>> begin Provided data

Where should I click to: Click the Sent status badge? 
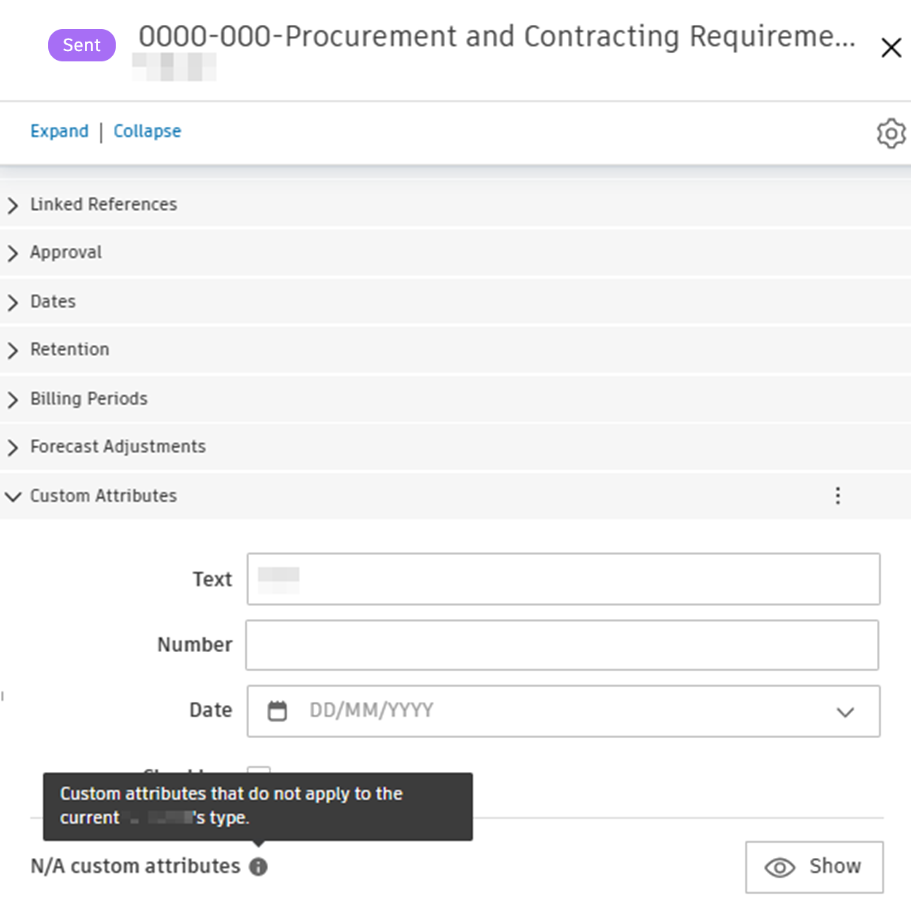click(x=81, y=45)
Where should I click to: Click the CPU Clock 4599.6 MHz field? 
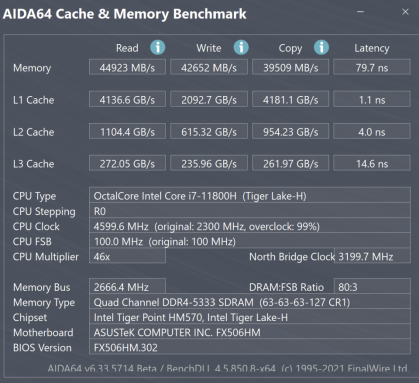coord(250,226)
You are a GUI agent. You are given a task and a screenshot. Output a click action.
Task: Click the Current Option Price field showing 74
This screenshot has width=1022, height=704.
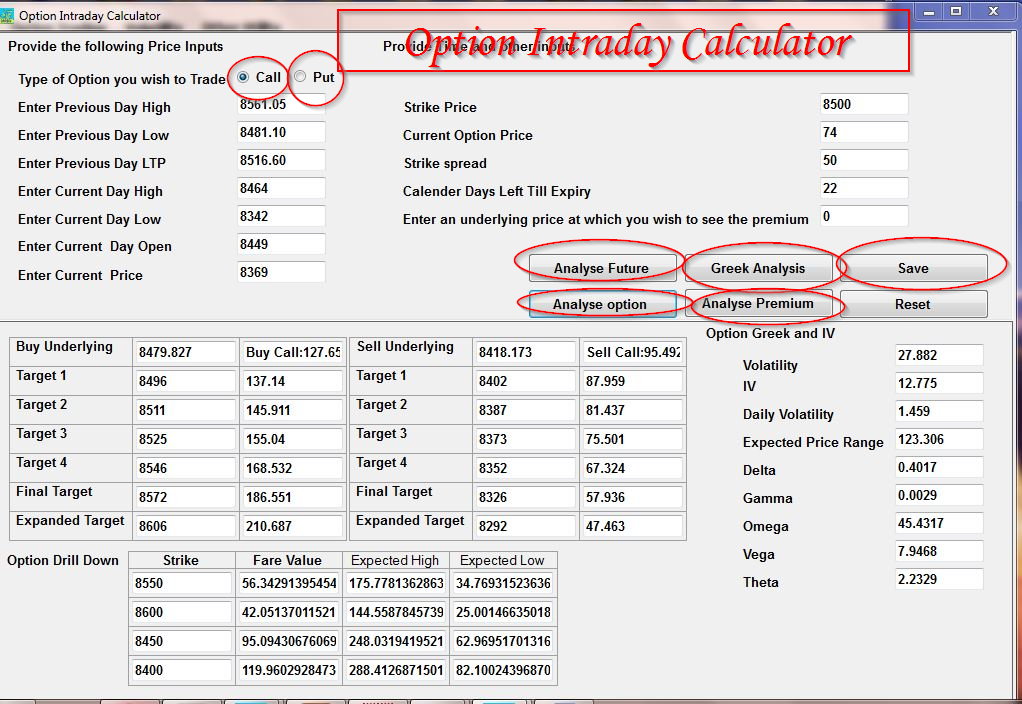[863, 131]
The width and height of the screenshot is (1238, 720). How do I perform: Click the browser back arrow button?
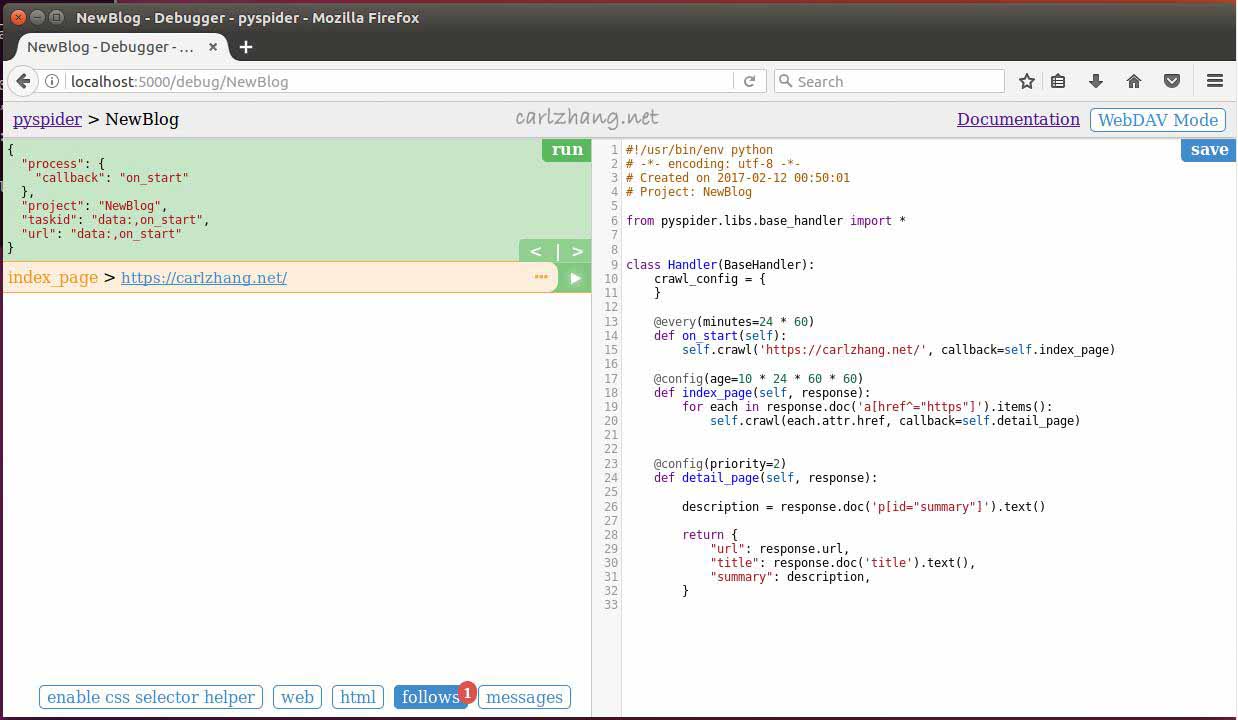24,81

>> end Provided data

Set task: Give the records above as a two-column CSV with the columns request and answer, one row for each record, with the text and the answer each in one quoted field and line breaks turned into spaces. Leave the pictures out.

Expected answer:
request,answer
"Where should I click to: Click the Sent status badge?","click(x=81, y=45)"
"Where should I click to: Click the CPU Clock 4599.6 MHz field?","coord(250,226)"
"You are a GUI agent. You are given a task and a screenshot. Output a click action. Task: Click the Current Option Price field showing 74 This screenshot has width=1022, height=704.","[863, 131]"
"The width and height of the screenshot is (1238, 720). How do I perform: Click the browser back arrow button?","24,81"